◆ **EXERCISE DIRECTIONS**: Down to the last line, restate the records below word for word, dropping every image.

◆ **DATASET**:
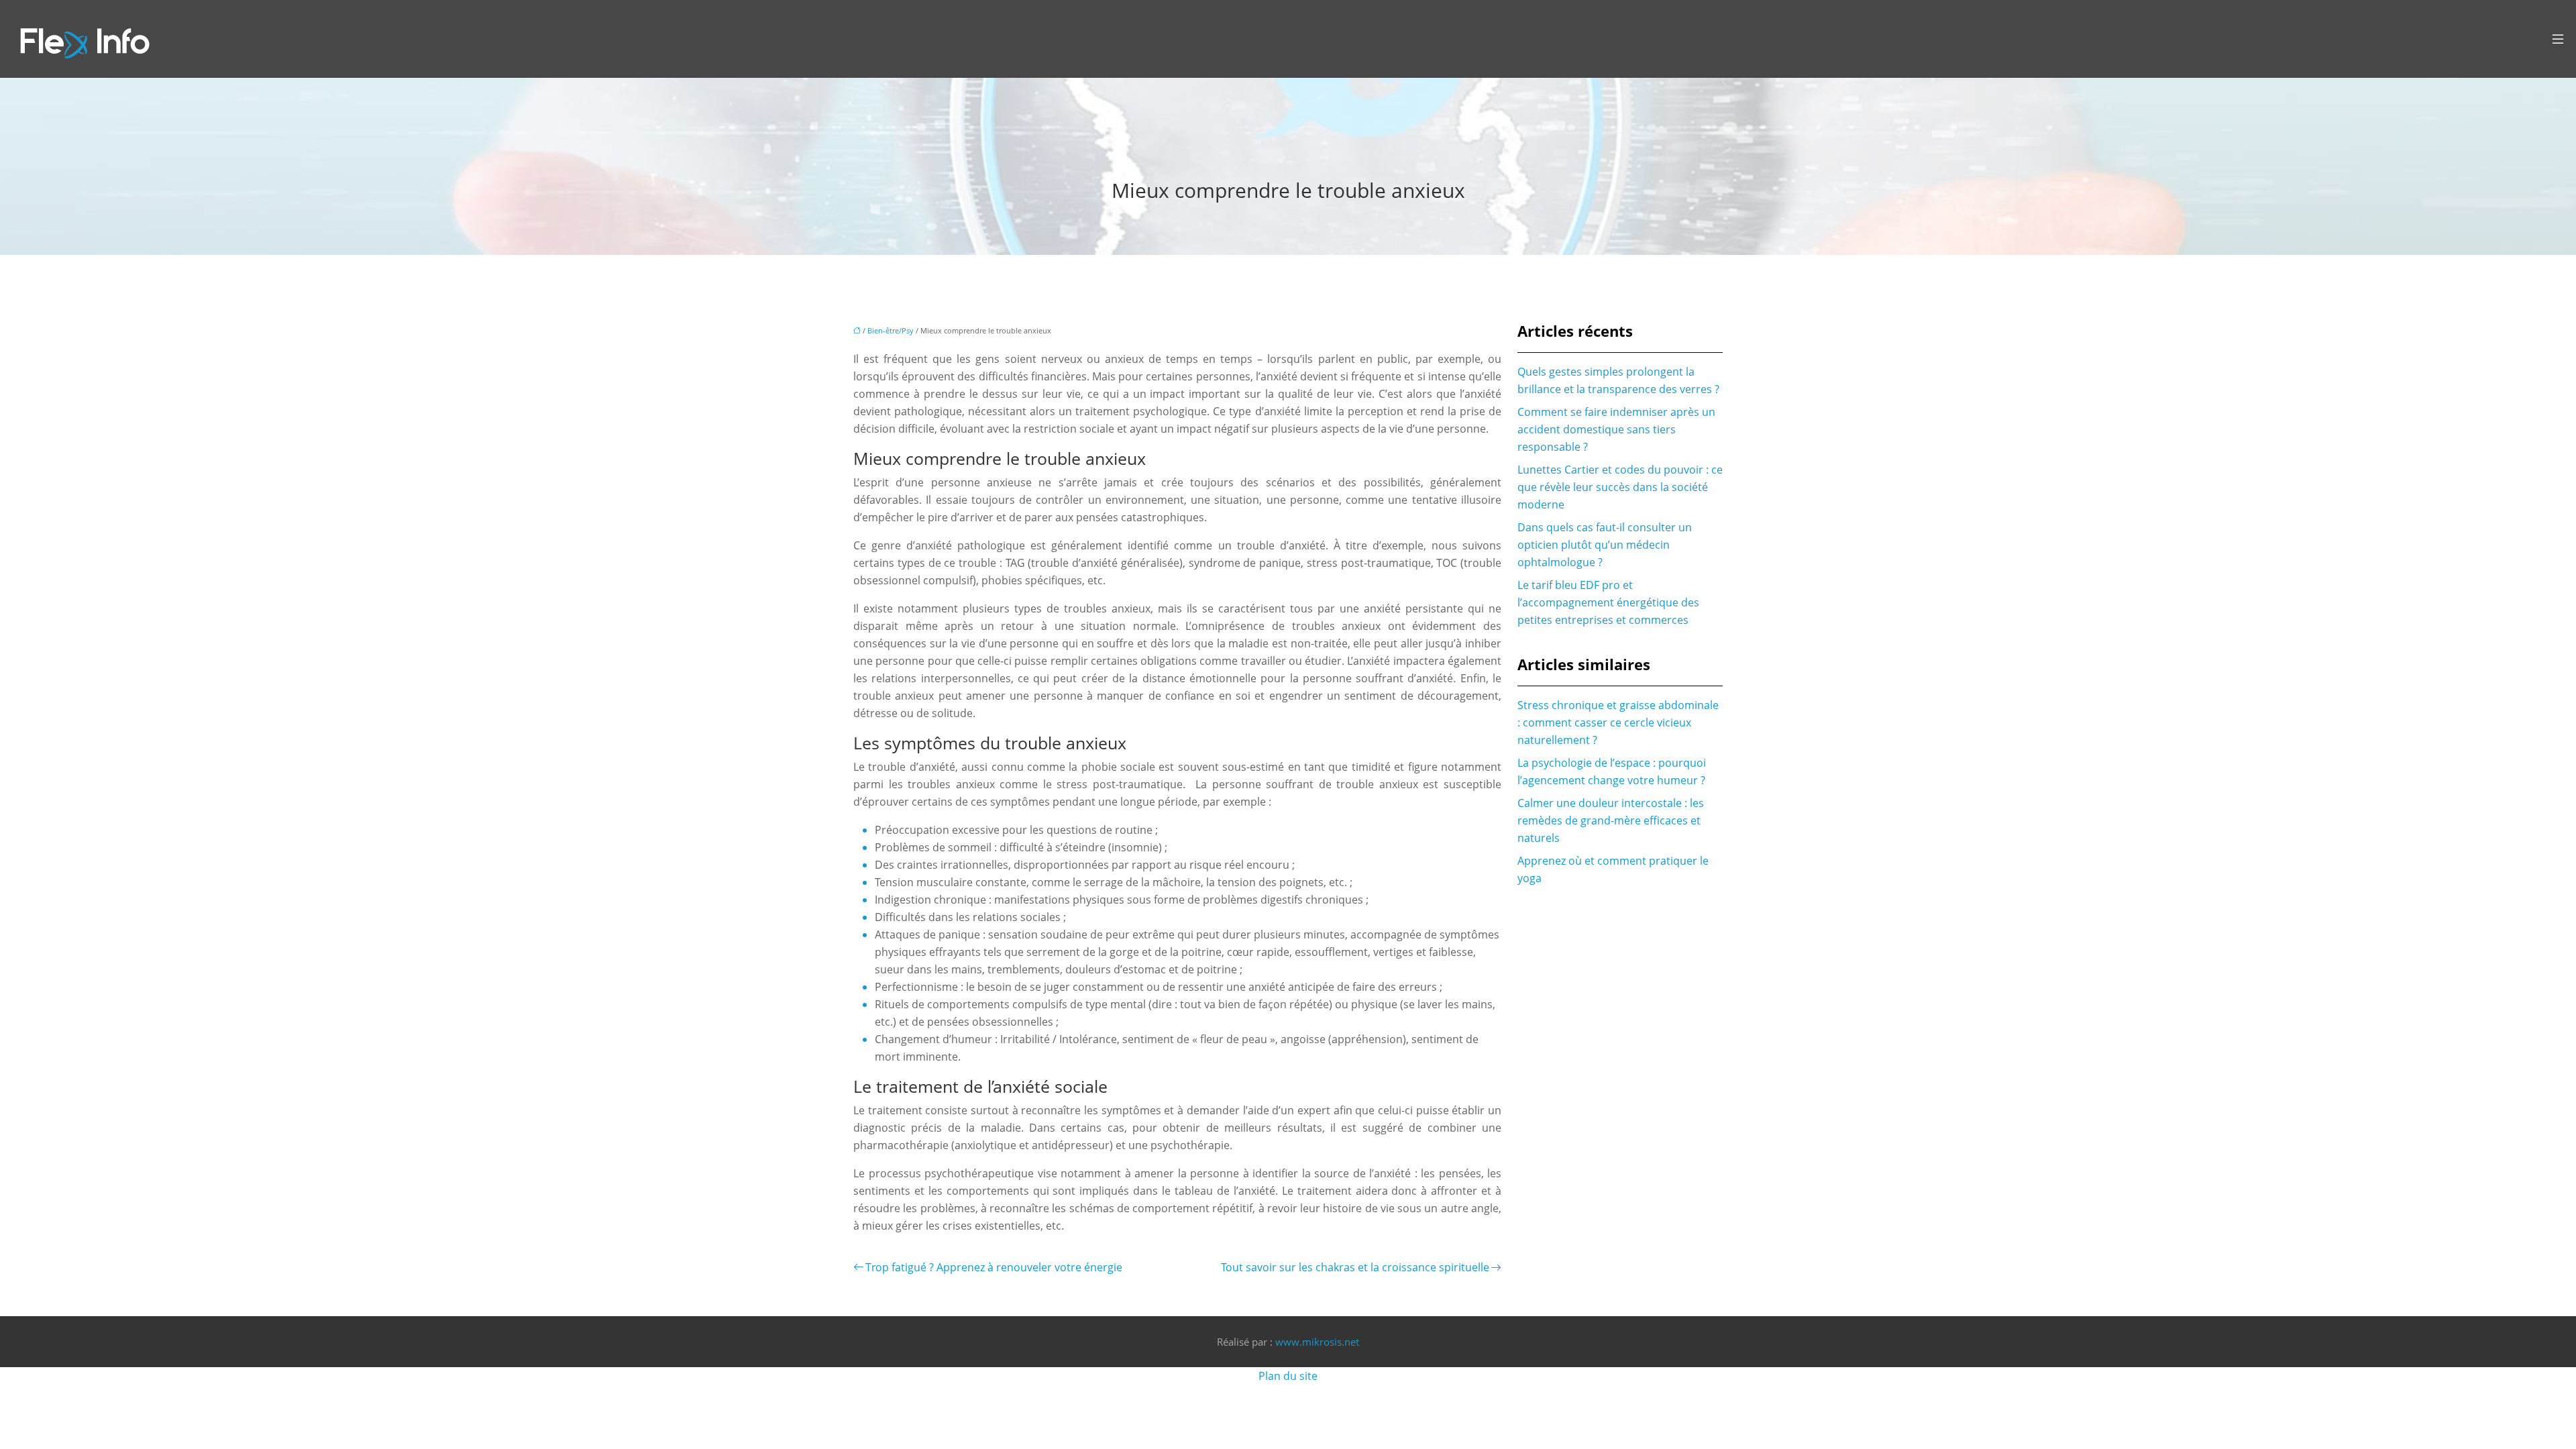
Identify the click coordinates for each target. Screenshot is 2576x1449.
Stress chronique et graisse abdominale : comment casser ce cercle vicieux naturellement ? (1618, 722)
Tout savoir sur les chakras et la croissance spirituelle (1355, 1267)
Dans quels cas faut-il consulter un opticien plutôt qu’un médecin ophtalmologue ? (1604, 545)
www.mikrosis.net (1317, 1341)
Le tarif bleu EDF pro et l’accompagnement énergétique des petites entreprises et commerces (1608, 602)
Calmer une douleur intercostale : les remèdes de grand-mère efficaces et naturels (1610, 820)
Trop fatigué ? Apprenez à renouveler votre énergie (993, 1267)
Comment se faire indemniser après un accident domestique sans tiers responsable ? (1616, 429)
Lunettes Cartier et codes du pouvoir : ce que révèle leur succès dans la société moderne (1620, 487)
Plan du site (1288, 1375)
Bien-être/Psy (890, 330)
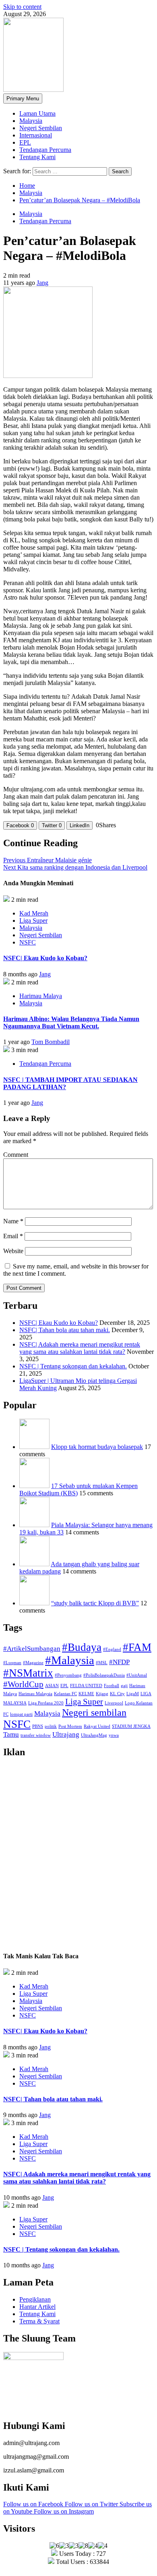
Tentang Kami (37, 157)
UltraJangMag (94, 1735)
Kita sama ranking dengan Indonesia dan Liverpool (75, 867)
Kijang (102, 1694)
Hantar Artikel (37, 2306)
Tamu (11, 1734)
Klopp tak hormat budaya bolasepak (97, 1446)
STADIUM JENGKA (131, 1726)
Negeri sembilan (94, 1712)
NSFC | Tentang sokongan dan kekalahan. (73, 1366)
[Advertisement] (78, 1855)
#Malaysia (69, 1660)
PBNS (37, 1726)
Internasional (35, 135)
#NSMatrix (28, 1673)
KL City (117, 1694)
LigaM (132, 1694)
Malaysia (30, 120)
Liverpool (114, 1703)
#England (112, 1649)
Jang (42, 282)
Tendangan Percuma (45, 149)
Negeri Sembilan (40, 128)
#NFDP (119, 1662)
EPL (25, 142)
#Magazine (33, 1663)
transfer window (36, 1735)
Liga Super (33, 920)
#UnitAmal (136, 1675)
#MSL (101, 1663)
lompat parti (21, 1714)
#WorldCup (23, 1684)
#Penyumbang (68, 1675)
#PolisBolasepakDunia (104, 1675)
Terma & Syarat (39, 2321)
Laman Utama (37, 113)
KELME (86, 1694)
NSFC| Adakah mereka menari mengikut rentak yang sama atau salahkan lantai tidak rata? (79, 1348)
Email (13, 1236)
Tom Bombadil (50, 1041)
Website (13, 1251)
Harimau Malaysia (35, 1694)
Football (111, 1685)
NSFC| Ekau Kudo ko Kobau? (45, 958)
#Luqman (12, 1663)
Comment (15, 1154)
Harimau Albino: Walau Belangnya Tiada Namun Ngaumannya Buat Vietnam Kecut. (71, 1022)
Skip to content (22, 6)
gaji (124, 1685)
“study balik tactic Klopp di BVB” (95, 1603)
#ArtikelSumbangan (31, 1648)
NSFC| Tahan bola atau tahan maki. (64, 1329)
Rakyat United (97, 1726)
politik (51, 1726)
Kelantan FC (65, 1694)
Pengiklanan (35, 2299)
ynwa (114, 1735)
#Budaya (81, 1647)
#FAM (137, 1647)
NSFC (27, 942)
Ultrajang (65, 1734)
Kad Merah (33, 913)
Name (13, 1221)
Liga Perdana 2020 (46, 1703)
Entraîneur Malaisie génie (47, 860)
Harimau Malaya (40, 995)
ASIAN (52, 1685)
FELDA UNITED (86, 1685)
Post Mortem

◆ **RESULT OF THE TASK**:
Identify the click coordinates for each target. Screenshot is 2576x1449.
Stress chronique et graisse abdominale : comment casser ce cercle vicieux naturellement ? (1618, 722)
Tout savoir sur les chakras et la croissance spirituelle (1355, 1267)
Dans quels cas faut-il consulter un opticien plutôt qu’un médecin ophtalmologue ? (1604, 545)
www.mikrosis.net (1317, 1341)
Le tarif bleu EDF pro et l’accompagnement énergétique des petites entreprises et commerces (1608, 602)
Calmer une douleur intercostale : les remèdes de grand-mère efficaces et naturels (1610, 820)
Trop fatigué ? Apprenez à renouveler votre énergie (993, 1267)
Comment se faire indemniser après un accident domestique sans tiers responsable ? (1616, 429)
Lunettes Cartier et codes du pouvoir : ce que révèle leur succès dans la société moderne (1620, 487)
Plan du site (1288, 1375)
Bien-être/Psy (890, 330)
Tentang Kami (37, 157)
UltraJangMag (94, 1735)
Kita sama ranking dengan Indonesia dan Liverpool (75, 867)
Kijang (102, 1694)
Hantar Artikel (37, 2306)
Tamu (11, 1734)
Klopp tak hormat budaya bolasepak (97, 1446)
STADIUM JENGKA (131, 1726)
Negeri sembilan (94, 1712)
NSFC | Tentang sokongan dan kekalahan. (73, 1366)
[Advertisement] (78, 1855)
#Malaysia (69, 1660)
PBNS (37, 1726)
Internasional (35, 135)
#NSMatrix (28, 1673)
KL City (117, 1694)
LigaM (132, 1694)
Malaysia (30, 120)
Liverpool (114, 1703)
#England (112, 1649)
Jang (42, 282)
Tendangan Percuma (45, 149)
Negeri Sembilan (40, 128)
#NFDP (119, 1662)
EPL (25, 142)
#Magazine (33, 1663)
transfer window (36, 1735)
Liga Super (33, 920)
#UnitAmal (136, 1675)
#MSL (101, 1663)
lompat parti (21, 1714)
#WorldCup (23, 1684)
#Penyumbang (68, 1675)
#PolisBolasepakDunia (104, 1675)
Terma & Syarat (39, 2321)
Laman Utama (37, 113)
KELME (86, 1694)
NSFC| Adakah mereka menari mengikut rentak yang sama atau salahkan lantai tidak rata? (79, 1348)
Email (13, 1236)
Tom Bombadil (50, 1041)
Website (13, 1251)
Harimau Malaysia (35, 1694)
Football (111, 1685)
NSFC| Ekau Kudo ko Kobau? (45, 958)
#Luqman (12, 1663)
Comment (15, 1154)
Harimau Albino: Walau Belangnya Tiada Namun Ngaumannya Buat Vietnam Kecut. (71, 1022)
Skip to content (22, 6)
gaji (124, 1685)
“study balik tactic Klopp di BVB” (95, 1603)
#ArtikelSumbangan (31, 1648)
NSFC| Tahan bola atau tahan maki. (64, 1329)
Rakyat United (97, 1726)
politik (51, 1726)
Kelantan FC (65, 1694)
Pengiklanan (35, 2299)
ynwa (114, 1735)
#Budaya (81, 1647)
#FAM (137, 1647)
NSFC (27, 942)
Ultrajang (65, 1734)
Kad Merah (33, 913)
Name (13, 1221)
Liga Perdana 2020 (46, 1703)
Entraîneur Malaisie génie (47, 860)
Harimau Malaya (40, 995)
ASIAN (52, 1685)
FELDA UNITED (86, 1685)
Post Mortem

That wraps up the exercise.